MANATEE -- The town of Longboat Key has picked up the final fare to keep the trolley serving the barrier island for at least one more year.

But one island official told Manatee County commissioners on Tuesday the town realizes plenty of work remains to make the shoreline transit service viable past 2011.

The Longboat Key Town Commission voted Monday night to pay the remaining $41,000 needed to maintain the bus route that runs from Coquina Beach in Manatee County to downtown Sarasota.

The pledge completes a $541,000 partnership between Longboat Key and the transit authorities in Manatee and Sarasota counties to operate the trolley through next year.

But the funding plan includes a reduction in service that will result in fewer hours of operation and longer waits, further stressing a service that administrators of both counties say is not cost-effective because of low ridership.

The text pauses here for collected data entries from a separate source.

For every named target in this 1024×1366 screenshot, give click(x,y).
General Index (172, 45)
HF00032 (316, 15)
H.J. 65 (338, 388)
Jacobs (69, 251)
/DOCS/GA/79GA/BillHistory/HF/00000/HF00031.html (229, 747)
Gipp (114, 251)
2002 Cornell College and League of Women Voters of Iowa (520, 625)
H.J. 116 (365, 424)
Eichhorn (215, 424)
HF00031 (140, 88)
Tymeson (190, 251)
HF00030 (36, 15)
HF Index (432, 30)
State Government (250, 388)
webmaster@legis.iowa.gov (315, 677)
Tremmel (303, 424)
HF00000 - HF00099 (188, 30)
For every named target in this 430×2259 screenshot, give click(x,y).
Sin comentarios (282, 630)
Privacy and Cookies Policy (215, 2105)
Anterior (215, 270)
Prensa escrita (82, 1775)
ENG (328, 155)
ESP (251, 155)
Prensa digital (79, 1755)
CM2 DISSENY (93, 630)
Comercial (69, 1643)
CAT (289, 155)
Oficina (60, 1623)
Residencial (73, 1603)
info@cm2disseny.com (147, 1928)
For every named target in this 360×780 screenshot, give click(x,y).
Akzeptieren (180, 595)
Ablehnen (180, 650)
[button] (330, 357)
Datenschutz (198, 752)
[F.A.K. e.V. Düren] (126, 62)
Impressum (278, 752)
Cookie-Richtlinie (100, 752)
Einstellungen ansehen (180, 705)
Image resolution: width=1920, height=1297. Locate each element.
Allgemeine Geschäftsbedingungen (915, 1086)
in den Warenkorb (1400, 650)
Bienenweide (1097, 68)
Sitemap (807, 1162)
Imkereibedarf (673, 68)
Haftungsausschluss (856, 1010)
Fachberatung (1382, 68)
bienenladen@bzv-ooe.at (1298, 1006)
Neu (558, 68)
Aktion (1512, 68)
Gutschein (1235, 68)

“We’ve got this thing saved for a while,” Longboat Key Vice Mayor Jim Brown told county commissioners. “I would hope we would set aside an opportunity to get a group together and talk about options.”

The route costs Manatee County’s transit system $7.01 per passenger trip and Sarasota County’s transit system $9 per passenger trip, making it by far the most expensive route in either system, according to figures released by each county.

Longboat Key officials are scheduled to re-evaluate the service in the spring, and Manatee County will reconsider its support when the next budget cycle comes around next fall.

“When I go to put another budget together, we’ll have another discussion about ridership,” County Administrator Ed Hunzeker said. “In a downward push for our revenues, we have to analyze every expenditure we have.”

Brown said Longboat Key has formed a committee of government, business and citizen representatives to discuss additional financial support for the trolley and stepping up marketing efforts.

“It’s nice to see when people have an asset in their community they have not appreciated that is threatened, they come together,” he said.

Starting Jan. 1, the trolley will run hourly from 6 a.m. to 7 p.m. each day, except six holidays, compared to the current 30-minute routes that run from 6 a.m. to 11 p.m. daily, except two holidays.

The service costs 75 cents, 35 cents for seniors, but a random survey of riders indicated they would be willing to pay more to maintain the service, Brown said.

It is quite a comeback for the trolley, especially in Manatee County.

Until this summer, a Florida Department of Transportation grant covered half of Manatee County’s contribution. During budget talks, county staff proposed ending support of the service Oct. 1.

But after a spirited lobbying effort by Longboat Key leaders, both Manatee and Sarasota counties agreed to fund the trolley through the end of this year in an effort to find a solution.

Then, during a Nov. 2 joint session, Sarasota County and Manatee County commissioners agreed to pay $300,000 and $200,000, respectively, to pay for the service through next year.

That left Longboat Key to pick up the remaining $41,000 that Manatee County Area Transit said it would cost to run the Manatee portion of the route.

“It’s one of those days you throw a Hail Mary pass, and it works,” county Commissioner Joe McClash said.

County Commissioner Carol Whitmore encouraged Longboat Key to work with business leaders there to secure additional funding to reinstate the 30-minute route length.

“Don’t give up the ship if you notice the ridership is going down,” she said.

Commission Chairwoman Donna Hayes, an ardent trolley opponent, has not been convinced the service will survive.

“All I have to say to you is ridership and marketing is the key to this,” she said to Brown.